Matt MacKenzie puts an emphasis on trust, and some area high school basketball players are putting their trust in him as another Maine tournament season gets underway.
MacKenzie, who played college basketball at Husson University, is the longtime player development coach for brothers Cooper and Ace Flagg. He owns Results Basketball and Eastern Maine Sports Academy in Veazie, where he trains athletes with an emphasis on developing both physical and mental basketball skills.
Some high school players and teams have been working at the facility to hone those skills heading into tourney time.
When asked about Cooper and Ace and whether up-and-coming athletes he works with are motivated by their achievements, MacKenzie said the Flaggs provide a good model because of how they approach their work in the offseason and off the court.
“I think that when young athletes can walk in here and see Cooper and Ace going through in a full sweat in the summertime four, five days a week, they’re just a great model for what treating your body and treating yourself like a pro needs to look like,” he said. “It certainly helps, it helps having players like that in my corner to use as an example when talking about, this is how you need to prepare.”
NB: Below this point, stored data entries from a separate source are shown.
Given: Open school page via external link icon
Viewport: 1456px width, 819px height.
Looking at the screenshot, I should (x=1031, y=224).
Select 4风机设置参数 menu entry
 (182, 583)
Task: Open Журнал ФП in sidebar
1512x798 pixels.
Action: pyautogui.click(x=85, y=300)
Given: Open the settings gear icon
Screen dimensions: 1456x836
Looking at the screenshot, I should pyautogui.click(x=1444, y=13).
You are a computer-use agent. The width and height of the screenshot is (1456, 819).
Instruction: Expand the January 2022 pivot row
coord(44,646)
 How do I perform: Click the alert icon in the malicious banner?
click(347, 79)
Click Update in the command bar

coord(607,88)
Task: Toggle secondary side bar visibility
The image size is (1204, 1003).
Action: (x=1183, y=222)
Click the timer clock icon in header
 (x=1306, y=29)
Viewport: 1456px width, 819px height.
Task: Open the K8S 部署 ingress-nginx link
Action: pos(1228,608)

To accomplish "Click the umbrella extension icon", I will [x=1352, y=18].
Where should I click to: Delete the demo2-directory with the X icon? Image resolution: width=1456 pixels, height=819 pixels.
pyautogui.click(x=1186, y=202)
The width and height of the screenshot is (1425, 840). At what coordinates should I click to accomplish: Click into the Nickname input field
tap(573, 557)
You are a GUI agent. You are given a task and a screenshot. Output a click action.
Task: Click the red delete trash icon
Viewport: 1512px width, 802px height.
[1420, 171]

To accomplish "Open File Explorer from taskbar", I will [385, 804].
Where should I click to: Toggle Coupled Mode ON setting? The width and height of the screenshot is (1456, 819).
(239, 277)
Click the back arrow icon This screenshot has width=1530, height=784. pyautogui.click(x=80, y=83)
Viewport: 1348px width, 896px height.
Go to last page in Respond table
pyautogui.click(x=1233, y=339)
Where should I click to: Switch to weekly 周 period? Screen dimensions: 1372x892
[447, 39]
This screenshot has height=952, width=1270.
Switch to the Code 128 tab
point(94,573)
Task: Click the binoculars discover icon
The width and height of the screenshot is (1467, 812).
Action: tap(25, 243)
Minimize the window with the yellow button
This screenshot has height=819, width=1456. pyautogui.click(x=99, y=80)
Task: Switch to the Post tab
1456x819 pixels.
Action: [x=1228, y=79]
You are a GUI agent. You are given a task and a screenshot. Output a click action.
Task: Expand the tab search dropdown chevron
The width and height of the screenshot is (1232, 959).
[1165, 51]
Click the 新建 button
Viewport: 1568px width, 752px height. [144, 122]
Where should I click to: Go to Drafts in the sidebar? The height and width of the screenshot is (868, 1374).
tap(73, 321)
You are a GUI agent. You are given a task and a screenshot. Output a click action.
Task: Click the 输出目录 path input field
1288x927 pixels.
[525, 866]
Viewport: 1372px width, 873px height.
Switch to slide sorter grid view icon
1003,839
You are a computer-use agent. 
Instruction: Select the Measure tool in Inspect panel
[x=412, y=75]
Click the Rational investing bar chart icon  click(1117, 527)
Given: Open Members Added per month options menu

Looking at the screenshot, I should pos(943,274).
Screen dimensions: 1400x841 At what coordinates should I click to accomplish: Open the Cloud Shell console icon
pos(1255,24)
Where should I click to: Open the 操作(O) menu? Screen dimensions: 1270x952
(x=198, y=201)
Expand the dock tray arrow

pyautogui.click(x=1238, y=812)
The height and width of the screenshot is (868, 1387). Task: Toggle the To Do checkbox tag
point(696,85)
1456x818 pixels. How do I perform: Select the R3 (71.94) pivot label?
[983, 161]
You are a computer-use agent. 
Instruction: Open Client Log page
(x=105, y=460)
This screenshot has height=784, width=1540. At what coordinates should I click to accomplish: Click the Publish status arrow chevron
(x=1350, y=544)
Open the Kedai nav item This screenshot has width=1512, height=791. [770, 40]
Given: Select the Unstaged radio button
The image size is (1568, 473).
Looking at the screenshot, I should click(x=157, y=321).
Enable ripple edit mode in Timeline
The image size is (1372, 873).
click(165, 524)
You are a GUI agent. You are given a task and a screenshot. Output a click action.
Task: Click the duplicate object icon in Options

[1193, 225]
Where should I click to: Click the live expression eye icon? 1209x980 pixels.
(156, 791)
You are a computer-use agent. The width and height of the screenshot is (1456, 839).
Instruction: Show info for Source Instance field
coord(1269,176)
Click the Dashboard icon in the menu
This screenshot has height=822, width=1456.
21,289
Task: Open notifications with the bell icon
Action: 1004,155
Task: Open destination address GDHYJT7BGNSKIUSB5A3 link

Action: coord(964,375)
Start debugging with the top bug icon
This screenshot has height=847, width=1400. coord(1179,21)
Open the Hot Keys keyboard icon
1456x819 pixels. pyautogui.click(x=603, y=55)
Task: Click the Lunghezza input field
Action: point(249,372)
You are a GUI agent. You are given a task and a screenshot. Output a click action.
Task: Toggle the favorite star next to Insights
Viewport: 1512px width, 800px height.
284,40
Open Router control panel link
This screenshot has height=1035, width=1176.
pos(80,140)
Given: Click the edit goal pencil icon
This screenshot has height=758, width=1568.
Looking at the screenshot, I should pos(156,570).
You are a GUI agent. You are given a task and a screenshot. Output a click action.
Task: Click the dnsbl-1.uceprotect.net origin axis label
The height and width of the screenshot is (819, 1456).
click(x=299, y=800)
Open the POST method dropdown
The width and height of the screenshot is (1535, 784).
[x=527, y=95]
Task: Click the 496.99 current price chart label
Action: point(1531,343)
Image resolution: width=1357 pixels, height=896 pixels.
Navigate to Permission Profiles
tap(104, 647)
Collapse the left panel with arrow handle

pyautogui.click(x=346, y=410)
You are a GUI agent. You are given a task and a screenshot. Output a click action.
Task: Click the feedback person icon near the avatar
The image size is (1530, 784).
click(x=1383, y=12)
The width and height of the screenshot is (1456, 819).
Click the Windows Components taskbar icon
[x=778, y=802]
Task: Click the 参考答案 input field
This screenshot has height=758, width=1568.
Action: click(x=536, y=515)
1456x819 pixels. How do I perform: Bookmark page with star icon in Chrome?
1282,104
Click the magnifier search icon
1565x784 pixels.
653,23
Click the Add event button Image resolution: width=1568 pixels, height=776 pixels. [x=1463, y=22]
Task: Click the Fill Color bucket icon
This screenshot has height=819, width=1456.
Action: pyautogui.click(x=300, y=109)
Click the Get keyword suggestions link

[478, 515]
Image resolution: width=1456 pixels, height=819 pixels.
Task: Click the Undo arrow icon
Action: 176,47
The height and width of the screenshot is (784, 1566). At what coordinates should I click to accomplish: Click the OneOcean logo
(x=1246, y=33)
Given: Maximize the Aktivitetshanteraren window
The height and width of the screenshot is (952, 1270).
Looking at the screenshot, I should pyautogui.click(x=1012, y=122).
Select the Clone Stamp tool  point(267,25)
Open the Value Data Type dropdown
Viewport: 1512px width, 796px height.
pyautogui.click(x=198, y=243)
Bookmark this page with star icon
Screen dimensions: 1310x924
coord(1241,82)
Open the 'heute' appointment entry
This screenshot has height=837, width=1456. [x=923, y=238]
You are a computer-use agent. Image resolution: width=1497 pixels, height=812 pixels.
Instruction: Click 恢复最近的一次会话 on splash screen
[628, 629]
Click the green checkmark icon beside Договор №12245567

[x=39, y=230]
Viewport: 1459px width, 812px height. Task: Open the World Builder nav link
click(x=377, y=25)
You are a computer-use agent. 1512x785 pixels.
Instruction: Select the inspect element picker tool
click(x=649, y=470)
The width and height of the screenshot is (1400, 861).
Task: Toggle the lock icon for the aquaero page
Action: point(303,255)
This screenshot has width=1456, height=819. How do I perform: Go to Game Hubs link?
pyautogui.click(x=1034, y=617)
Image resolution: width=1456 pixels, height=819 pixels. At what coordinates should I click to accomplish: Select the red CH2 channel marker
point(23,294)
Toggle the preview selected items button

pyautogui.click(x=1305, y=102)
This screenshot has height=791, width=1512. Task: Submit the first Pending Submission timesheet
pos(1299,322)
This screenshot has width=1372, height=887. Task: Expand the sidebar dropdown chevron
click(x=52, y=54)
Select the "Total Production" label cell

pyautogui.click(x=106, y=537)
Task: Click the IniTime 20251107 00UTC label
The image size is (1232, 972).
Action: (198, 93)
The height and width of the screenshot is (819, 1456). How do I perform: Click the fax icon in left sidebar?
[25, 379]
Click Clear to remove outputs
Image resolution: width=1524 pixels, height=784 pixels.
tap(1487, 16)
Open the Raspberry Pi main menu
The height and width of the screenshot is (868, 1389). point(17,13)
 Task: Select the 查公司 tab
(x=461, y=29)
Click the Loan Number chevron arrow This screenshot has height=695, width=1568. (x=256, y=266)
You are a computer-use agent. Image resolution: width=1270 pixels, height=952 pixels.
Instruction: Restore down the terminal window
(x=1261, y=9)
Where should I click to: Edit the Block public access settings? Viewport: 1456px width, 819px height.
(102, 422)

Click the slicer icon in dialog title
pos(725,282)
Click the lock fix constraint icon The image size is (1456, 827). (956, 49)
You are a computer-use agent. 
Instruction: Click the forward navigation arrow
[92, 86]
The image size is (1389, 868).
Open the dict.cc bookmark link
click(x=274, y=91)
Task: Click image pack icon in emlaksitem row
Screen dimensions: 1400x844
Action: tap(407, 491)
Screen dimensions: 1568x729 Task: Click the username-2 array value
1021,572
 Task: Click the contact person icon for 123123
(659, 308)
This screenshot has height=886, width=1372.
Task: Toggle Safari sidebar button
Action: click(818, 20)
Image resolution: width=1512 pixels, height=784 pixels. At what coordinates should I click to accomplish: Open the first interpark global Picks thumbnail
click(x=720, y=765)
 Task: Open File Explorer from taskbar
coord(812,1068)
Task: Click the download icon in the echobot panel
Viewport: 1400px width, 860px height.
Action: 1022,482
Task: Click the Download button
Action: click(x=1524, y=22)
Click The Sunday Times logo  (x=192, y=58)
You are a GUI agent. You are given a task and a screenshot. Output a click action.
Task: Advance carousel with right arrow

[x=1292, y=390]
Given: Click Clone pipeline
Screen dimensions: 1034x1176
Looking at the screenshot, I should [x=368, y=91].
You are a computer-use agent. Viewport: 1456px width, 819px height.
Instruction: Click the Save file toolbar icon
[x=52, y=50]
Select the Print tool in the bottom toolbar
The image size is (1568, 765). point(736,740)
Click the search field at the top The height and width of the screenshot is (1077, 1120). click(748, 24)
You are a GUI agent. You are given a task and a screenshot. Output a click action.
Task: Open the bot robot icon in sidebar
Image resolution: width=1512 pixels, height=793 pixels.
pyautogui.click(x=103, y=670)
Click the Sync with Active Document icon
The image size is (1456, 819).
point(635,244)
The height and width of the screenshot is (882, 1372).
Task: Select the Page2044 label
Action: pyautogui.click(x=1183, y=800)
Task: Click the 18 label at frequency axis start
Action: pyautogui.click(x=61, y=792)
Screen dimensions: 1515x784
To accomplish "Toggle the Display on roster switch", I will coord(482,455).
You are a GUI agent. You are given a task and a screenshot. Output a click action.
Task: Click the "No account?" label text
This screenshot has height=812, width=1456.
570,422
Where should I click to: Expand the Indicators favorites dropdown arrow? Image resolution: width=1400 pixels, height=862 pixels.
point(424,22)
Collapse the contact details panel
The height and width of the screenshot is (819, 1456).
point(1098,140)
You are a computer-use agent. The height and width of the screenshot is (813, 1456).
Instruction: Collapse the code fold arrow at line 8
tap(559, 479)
He also pointed to other players that he’s been working with for years, like Bangor native Landon Clark, who will be playing college basketball at Princeton University.
MacKenzie said that several high school teams, including the Hampden girls, Madawaska boys, Maranacook girls, Old Town boys, Wisdom girls and Fort Kent boys, have been or will be using his facility’s 94-foot court to help prepare for the tournament atmosphere.
Teams playing at the Cross Insurance Center in Bangor during the tourney will often reach out to get in extra practices or walk throughs since MacKenzie’s facility has the 94-foot, NBA-sized court, he said. That’s the same length as the Cross Center’s and 10 feet longer than a typical high school court.
The Eastern Maine Sports Academy’s portable baskets also help teams and players prepare for depth perception differences that come with playing in arenas compared with regular high school gyms, which often have fixed baskets attached to a wall or ceiling. The portable baskets provide a similar feel to what players will be seeing in the tournament, he said.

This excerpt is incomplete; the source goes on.